Postby bluejay » Wed Jan 30, 2008 4:23 pm

As for "Hey Joe" and other violent or misogynistic songs, rather than try to adjust the lyrics, why not just write your own song with lyrics that reflect your own moral sensibilities? The worry over somehow condoning amoral behavior by repeating the artifacts of the past (e.g. old songs) will disappear and you'll actually be working toward creating the moral sensibility that is driving your concern.

Yes, yes, the crowd likes to hear the classics. But there are a lot of classics to choose from, and we could use a few new classics.
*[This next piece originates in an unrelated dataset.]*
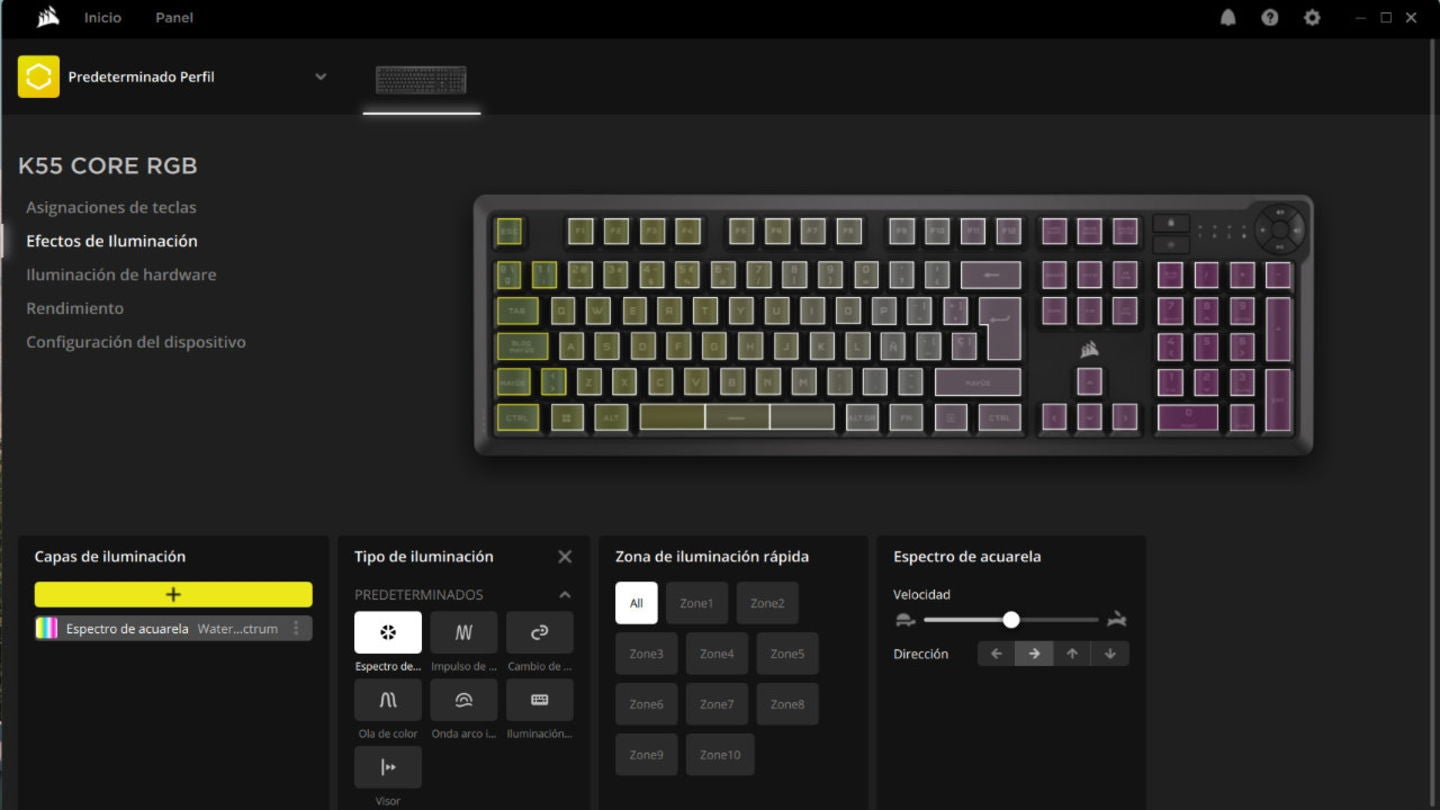The image size is (1440, 810).
Task: Collapse the PREDETERMINADOS section
Action: click(x=564, y=594)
Also, remember that performance and interpretive skills can do a lot to signal an audience on how to "take" certain lyrics -- whether the violence, for example, is being endorsed or whether it is being condemned or whether it is being offered as a cautionary tale.

The great "punk" band from the L.A. scene, X, at one point stopped performing their great song "Johnny Hit and Run Pauline," which was an indictment of date rape, because too many of the predominantly young male audience were taking it as a celebration of the behavior. In a sense, by withdrawing the song, they were telling some of their so-called fans that you don't get to hear that music anymore until you get your head on straight and pay better attention. As an artists, you do have responsibility for what you play and how you present it. You may not be able to completely control what the audience does on its end, but you can do your best to direct its attention.